* begin Text shown *

Closers are often called “firemen” because they are brought in to put out fires late in a game. (In reality, they should be called “fire marshals” because they usually enter to start the ninth inning, meant to prevent any fires from actually starting. But I digress …)

In Fantasy Baseball, however, you should tread carefully when drafting relief pitchers. But why do most Fantasy Baseball writers suggest waiting on closers?

They are often the most exasperating players because they are affected mentally by more things than any other position, and outside forces have much more effect on their play than other players. That means they can lose their job faster than other players. They are more dependent on other players on their team than most of the other positions.

While closers can affect all five pitching categories, they really only affect one positively: saves. Sure, they’re the only position that will affect that stat category, but that shouldn’t be enough to convince you to take a reliever higher than the fifth or sixth rounds in 12-team Rotisserie drafts.

Ron Shandler once introduced a crazy stat to readers a few years ago, pointing out that about one-third of all the saves recorded in a major-league season come from pitchers not drafted in most mixed league drafts.

What does that mean to you?

* end Text shown *

The problem: Continue the article on drafting closers in Fantasy Baseball, starting right after its closing question.

* begin Stored data *

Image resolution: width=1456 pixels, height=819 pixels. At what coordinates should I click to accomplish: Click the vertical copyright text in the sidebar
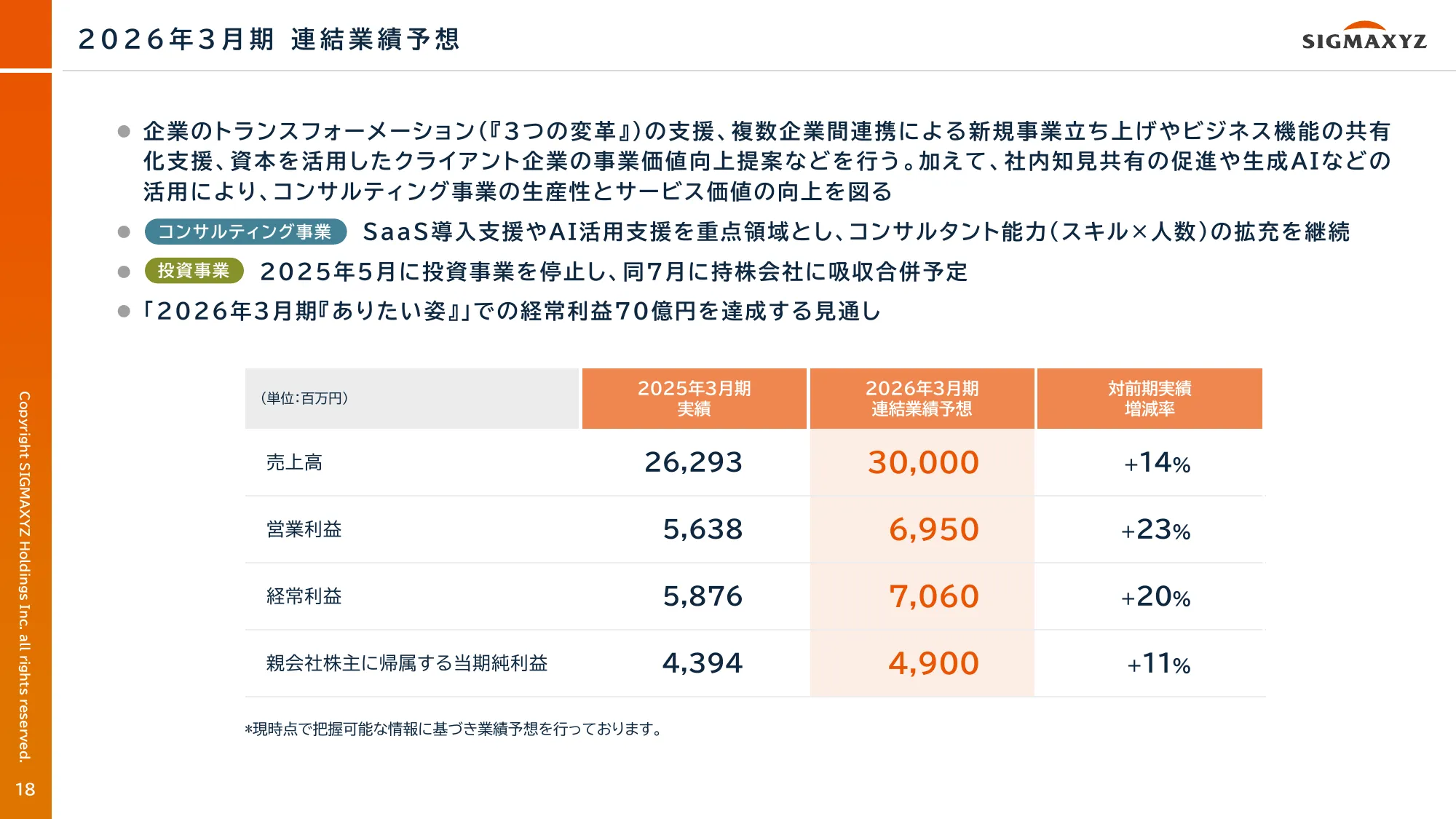pyautogui.click(x=25, y=577)
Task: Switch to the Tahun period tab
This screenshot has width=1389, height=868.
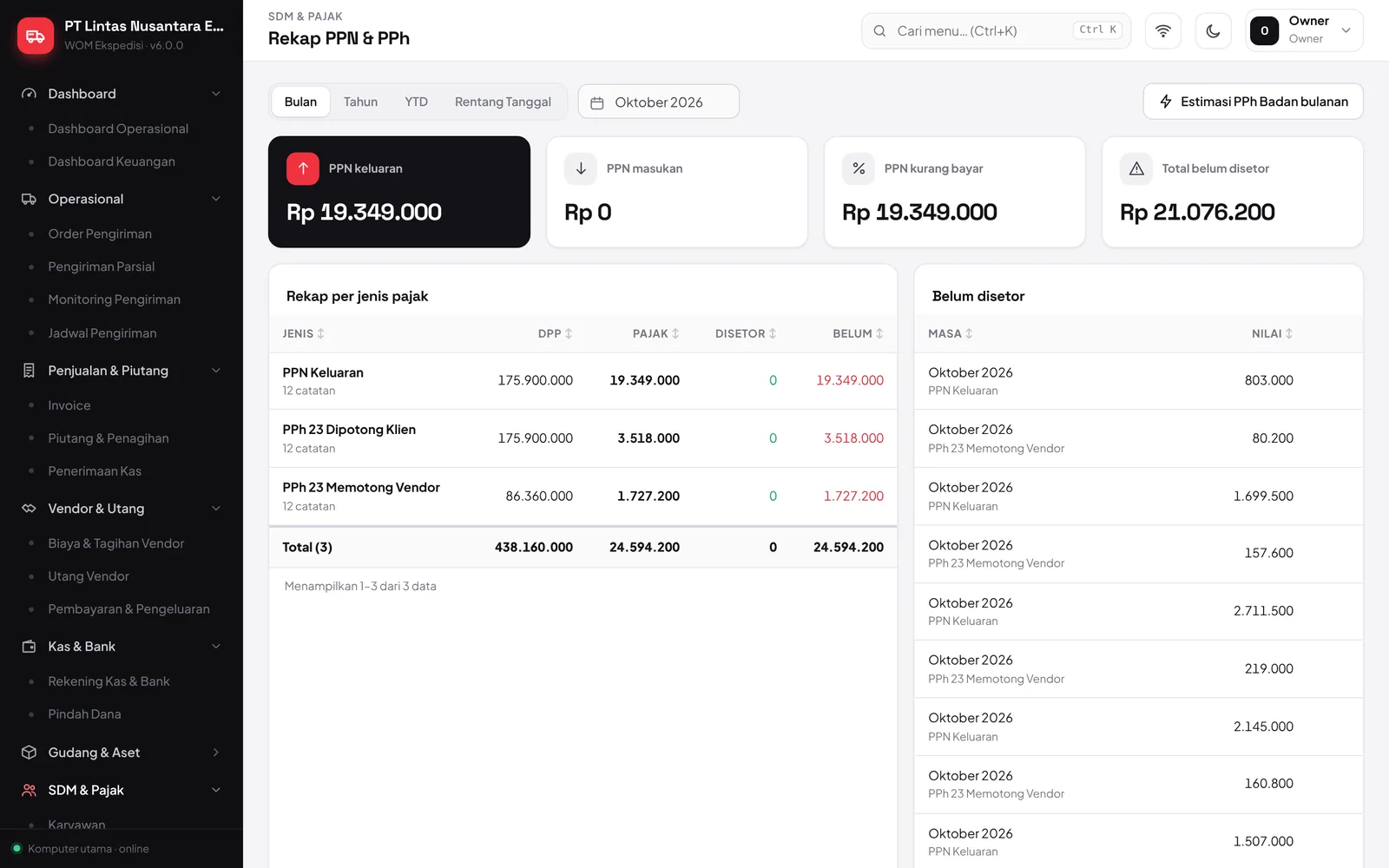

* end Stored data *

Output:
It means if you wait on closers, you can still likely pick up a lot of saves among free agents as the season wears on. You’ll need them because you’ll probably draft a closer that gets injured or replaced. Wouldn’t you rather be forced to replace a player you drafted in the middle rounds than one drafted in the middle rounds?

An experts draft on Fantasy411.MLBlogs.com, shows the first closer drafted at the end of Round 5, with three more in Round 6, three more in Round 7, then five more in the next four rounds. That means there were 12 relief pitchers drafted in the first 10 rounds.

If those around you start drafting relievers early – YIPPEE! Stock up elsewhere and take mediocre closers later. This is a great thing for your Fantasy ballclub. Don’t panic!

2017 Fantasy Relief Pitcher Rankings

We’re all done with the position rankings! All that’s left now is to post the top 250 Fantasy players, which we’ll do soon!

With our 2017 Fantasy Relief Pitcher Rankings complete, along with rankings for catchers, first basemen, second basemen, shortstops, third basemen, outfielders, and starting pitchers, we’re all set! We’ll be updating these throughout the spring, so return soon!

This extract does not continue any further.